▶ [Exercise goal]: All lines from the one that contains "You are a computer-use" through the close of the entries below are to be repeated exactly, without any pictures.

[Saved entries]
┄┄┄┄┄┄┄┄┄┄┄┄┄┄┄┄┄┄┄┄

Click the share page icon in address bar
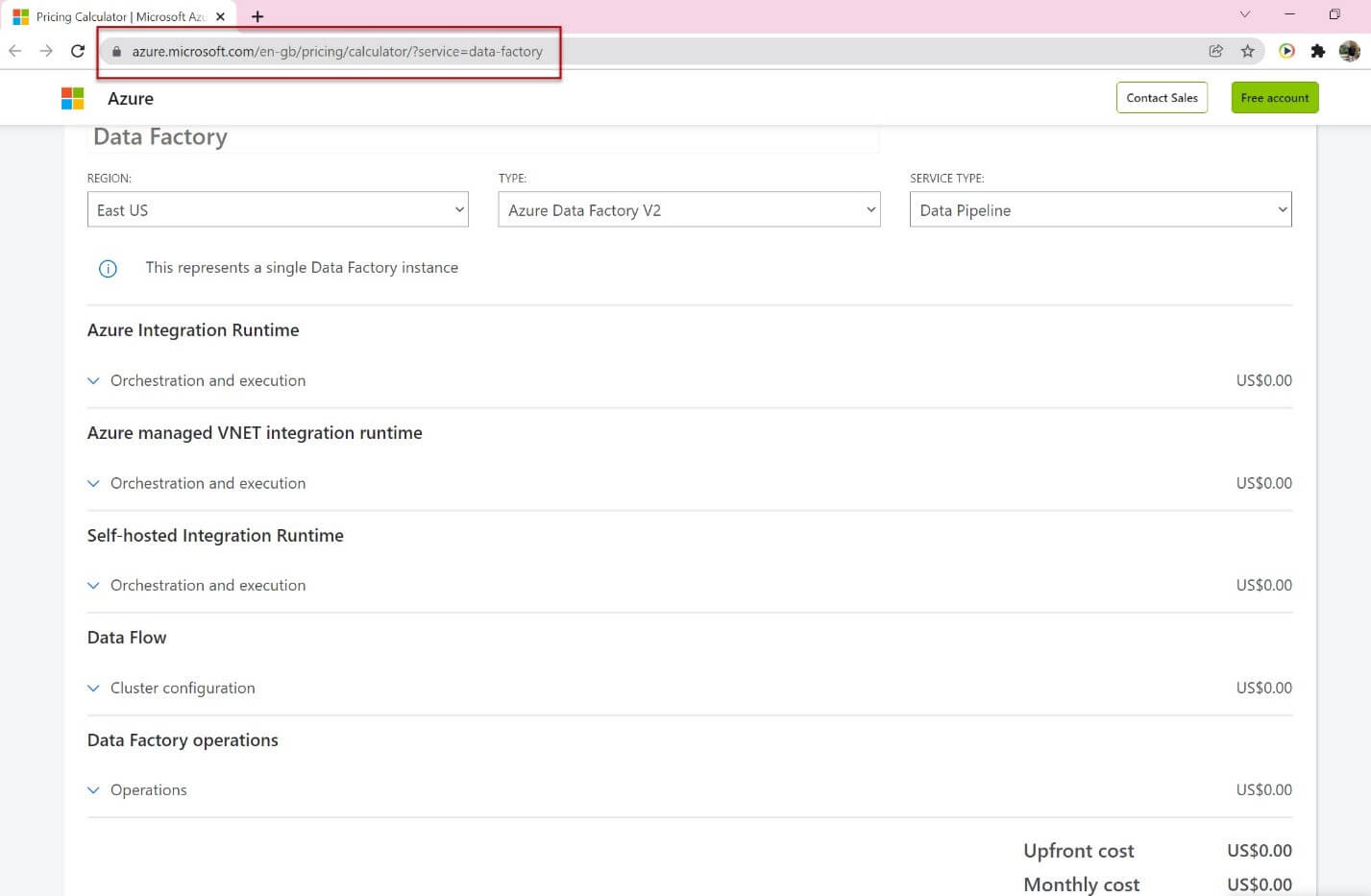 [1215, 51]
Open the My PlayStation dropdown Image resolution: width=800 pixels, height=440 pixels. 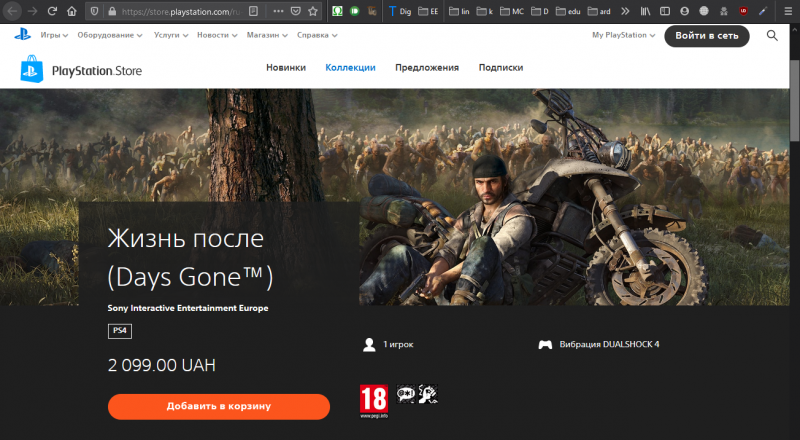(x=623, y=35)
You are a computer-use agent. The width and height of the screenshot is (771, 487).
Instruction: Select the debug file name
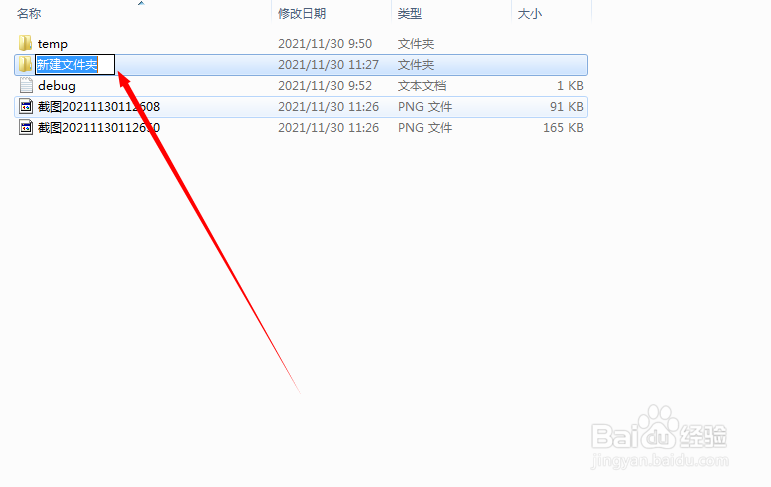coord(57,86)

┄┄┄┄┄┄┄┄┄┄┄┄┄┄┄┄┄┄┄┄

▶ [Problem solution]:
You are a computer-use agent. The width and height of the screenshot is (771, 487).
Instruction: Select the debug file name
coord(57,86)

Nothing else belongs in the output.